The undersigned hereby grants to each such attorney in fact full power and
authority to do and perform any and every act and thing whatsoever requisite,
necessary, or proper to be done in the exercise of any of the rights and powers
herein granted, as fully to all intents and purposes as the undersigned might or
could do if personally present, with full power of substitution or revocation,
hereby ratifying and confirming all that such attorney in fact, or such attorney
in fact's substitute or substitutes, shall lawfully do or cause to be done by
virtue of this power of attorney and the rights and powers herein granted. The
undersigned acknowledges that the foregoing attorneys in fact, in serving in
such capacity at the request of the undersigned, are not assuming, nor is the
Company assuming, any of the undersigned's responsibilities to comply with
Section 16 of the Securities Exchange Act of 1934.

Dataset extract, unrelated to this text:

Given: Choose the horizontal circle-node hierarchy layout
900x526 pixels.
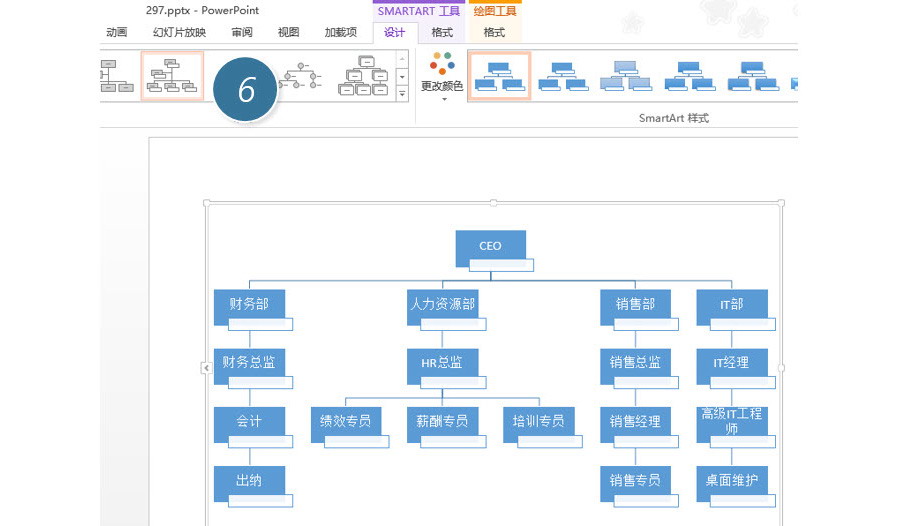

This Power of Attorney shall remain in full force and effect until the earliest
to occur of (a) the undersigned is no longer required to file Forms 3, 4 and 5
with respect to the undersigned's holdings of and transactions in securities
issued by the Company, (b) revocation by the undersigned in a signed writing
delivered to the foregoing attorneys-in-fact or (c) as to any attorney-in-fact
individually, until such attorney-in-fact is no longer employed by the Company
or Cooley LLP.
IN WITNESS WHEREOF, the undersigned has caused this Power of Attorney to be
executed as of this 4th day of February, 2019.